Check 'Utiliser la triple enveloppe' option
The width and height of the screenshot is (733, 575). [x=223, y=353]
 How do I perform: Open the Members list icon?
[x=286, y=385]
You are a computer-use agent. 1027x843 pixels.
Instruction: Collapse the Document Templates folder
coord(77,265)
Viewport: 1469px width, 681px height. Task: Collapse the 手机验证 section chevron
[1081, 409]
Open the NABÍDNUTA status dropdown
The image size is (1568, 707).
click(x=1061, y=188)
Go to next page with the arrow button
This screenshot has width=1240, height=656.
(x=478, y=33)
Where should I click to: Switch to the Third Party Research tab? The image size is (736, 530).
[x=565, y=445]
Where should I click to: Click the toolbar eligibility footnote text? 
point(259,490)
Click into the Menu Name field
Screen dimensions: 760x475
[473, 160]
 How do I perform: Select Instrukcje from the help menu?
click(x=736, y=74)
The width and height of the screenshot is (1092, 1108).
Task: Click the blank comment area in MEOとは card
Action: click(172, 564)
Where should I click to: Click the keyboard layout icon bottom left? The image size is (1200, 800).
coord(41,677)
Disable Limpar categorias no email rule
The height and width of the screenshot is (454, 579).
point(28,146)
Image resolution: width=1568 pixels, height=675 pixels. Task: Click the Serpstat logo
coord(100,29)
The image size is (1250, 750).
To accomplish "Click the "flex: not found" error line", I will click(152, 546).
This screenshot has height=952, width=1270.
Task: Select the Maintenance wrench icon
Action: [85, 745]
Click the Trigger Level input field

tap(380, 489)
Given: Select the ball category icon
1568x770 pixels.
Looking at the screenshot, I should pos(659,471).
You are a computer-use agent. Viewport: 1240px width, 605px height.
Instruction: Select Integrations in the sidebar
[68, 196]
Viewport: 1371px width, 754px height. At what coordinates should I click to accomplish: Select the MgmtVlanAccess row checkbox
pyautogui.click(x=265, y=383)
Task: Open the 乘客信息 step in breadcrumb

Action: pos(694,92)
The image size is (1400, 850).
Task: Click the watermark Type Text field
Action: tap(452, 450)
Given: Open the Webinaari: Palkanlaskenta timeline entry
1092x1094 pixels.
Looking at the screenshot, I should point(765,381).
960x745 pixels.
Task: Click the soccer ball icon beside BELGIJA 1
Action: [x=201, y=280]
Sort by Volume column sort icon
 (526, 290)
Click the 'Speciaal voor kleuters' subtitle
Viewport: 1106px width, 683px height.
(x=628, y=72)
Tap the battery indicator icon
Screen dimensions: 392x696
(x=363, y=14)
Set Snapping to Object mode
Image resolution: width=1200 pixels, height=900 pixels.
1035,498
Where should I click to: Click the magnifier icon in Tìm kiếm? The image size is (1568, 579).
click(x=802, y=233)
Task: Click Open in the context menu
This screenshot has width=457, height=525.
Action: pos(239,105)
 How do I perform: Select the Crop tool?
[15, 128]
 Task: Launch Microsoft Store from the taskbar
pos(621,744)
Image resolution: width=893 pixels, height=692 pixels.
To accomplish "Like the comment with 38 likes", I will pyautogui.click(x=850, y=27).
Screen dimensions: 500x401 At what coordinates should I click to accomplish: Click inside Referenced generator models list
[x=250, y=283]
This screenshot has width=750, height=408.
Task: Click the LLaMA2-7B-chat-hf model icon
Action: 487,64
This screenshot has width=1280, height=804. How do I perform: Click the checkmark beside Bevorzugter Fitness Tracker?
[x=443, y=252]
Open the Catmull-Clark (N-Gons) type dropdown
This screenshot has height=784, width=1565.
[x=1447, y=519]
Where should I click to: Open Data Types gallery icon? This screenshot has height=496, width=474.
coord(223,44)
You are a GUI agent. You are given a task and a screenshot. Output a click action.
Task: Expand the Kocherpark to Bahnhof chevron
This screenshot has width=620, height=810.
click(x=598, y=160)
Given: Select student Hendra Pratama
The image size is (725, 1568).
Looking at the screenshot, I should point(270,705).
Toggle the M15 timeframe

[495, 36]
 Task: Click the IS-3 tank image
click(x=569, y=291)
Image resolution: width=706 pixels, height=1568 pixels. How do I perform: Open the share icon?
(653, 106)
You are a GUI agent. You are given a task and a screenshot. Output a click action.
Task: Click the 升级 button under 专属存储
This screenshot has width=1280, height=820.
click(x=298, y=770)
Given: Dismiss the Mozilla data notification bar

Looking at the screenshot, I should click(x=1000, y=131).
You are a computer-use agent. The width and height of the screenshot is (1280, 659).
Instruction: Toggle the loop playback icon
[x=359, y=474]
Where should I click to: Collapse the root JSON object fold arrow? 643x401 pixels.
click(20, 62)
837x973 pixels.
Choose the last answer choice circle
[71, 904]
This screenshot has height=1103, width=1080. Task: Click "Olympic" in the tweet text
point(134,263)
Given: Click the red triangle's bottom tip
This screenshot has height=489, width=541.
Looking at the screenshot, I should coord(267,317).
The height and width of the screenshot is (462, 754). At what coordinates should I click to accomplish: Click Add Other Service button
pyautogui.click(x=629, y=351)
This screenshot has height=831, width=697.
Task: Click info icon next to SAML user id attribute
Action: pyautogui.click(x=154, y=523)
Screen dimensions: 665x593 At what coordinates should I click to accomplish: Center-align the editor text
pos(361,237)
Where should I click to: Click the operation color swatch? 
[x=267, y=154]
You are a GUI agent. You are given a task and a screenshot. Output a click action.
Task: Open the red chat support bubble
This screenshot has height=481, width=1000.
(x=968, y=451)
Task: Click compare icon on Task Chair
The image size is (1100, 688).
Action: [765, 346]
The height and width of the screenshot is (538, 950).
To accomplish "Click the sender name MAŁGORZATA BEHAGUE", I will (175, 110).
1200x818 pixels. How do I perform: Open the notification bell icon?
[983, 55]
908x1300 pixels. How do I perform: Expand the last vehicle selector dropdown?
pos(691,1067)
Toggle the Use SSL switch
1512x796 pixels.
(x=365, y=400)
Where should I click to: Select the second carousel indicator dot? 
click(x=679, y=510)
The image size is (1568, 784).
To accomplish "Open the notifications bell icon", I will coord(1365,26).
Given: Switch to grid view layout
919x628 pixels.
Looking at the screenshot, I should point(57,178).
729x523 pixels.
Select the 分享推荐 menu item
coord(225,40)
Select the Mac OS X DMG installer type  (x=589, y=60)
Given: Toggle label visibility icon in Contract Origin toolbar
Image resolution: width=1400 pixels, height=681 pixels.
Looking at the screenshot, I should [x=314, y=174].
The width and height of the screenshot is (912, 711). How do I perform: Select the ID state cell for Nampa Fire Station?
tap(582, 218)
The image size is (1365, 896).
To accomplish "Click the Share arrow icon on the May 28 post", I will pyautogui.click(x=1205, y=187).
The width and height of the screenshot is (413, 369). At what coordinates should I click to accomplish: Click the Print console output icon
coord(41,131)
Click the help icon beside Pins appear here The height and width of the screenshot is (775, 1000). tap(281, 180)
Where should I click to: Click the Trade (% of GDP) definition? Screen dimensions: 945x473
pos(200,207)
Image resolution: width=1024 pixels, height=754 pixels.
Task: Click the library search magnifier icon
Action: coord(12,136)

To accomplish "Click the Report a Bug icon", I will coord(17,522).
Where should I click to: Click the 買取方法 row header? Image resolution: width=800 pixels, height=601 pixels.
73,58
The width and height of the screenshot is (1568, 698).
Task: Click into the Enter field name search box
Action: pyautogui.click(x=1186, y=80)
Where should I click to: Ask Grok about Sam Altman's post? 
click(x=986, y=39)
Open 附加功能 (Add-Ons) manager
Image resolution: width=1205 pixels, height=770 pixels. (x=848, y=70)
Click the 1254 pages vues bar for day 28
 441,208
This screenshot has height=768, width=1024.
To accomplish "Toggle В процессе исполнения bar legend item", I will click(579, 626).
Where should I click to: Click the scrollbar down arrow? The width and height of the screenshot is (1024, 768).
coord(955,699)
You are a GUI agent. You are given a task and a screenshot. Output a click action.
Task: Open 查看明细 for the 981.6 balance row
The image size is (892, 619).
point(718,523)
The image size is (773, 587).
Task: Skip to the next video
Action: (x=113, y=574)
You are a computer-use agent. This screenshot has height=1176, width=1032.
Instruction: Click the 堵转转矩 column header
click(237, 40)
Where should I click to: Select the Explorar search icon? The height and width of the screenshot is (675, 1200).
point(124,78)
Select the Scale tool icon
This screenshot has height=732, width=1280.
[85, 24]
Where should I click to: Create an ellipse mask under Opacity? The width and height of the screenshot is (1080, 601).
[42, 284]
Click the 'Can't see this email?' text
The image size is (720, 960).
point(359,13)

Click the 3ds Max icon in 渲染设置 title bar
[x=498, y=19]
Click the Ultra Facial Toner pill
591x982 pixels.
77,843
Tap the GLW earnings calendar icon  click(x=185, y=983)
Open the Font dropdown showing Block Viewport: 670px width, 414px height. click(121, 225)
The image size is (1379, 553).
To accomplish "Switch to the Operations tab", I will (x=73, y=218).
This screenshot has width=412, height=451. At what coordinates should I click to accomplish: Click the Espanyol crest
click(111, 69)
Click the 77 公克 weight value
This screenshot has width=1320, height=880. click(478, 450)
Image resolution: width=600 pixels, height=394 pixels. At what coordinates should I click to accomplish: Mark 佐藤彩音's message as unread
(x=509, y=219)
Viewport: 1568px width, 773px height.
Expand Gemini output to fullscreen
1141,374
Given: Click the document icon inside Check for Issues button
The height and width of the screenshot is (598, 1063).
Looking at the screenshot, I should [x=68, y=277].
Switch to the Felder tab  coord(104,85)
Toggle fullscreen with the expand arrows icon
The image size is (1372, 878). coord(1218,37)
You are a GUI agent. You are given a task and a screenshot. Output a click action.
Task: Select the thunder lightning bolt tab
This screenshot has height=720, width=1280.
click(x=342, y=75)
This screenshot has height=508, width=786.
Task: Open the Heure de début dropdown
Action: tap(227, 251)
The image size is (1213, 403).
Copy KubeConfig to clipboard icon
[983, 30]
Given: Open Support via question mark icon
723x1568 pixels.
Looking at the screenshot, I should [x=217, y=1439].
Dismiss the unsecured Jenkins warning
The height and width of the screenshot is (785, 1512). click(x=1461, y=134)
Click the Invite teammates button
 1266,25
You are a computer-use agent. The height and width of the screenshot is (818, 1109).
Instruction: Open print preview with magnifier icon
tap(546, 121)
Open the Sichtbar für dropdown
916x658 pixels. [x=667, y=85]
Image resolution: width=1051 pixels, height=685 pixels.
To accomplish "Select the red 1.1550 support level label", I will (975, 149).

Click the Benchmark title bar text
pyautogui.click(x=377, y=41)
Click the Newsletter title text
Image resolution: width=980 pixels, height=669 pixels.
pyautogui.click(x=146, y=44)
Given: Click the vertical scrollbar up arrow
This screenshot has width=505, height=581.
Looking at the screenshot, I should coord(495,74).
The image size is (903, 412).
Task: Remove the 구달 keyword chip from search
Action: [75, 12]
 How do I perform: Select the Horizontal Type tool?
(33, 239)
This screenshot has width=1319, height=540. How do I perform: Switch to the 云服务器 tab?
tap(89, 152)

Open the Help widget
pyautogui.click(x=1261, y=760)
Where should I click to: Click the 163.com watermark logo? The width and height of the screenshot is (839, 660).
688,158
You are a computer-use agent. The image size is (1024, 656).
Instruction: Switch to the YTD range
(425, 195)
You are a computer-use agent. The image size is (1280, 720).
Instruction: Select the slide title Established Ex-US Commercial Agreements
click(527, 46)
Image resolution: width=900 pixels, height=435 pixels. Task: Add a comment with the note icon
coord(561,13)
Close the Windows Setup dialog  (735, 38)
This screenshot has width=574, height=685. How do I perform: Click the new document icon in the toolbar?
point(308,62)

--- Goal of the exercise ---
Beginning at the first line of the data above, retype each line until you reach the line containing "Open the NABÍDNUTA status dropdown", and include that one too. Add nothing else.

--- Solution for this task ---
Check 'Utiliser la triple enveloppe' option
The width and height of the screenshot is (733, 575). [x=223, y=353]
 How do I perform: Open the Members list icon?
[x=286, y=385]
You are a computer-use agent. 1027x843 pixels.
Instruction: Collapse the Document Templates folder
coord(77,265)
Viewport: 1469px width, 681px height. Task: Collapse the 手机验证 section chevron
[1081, 409]
Open the NABÍDNUTA status dropdown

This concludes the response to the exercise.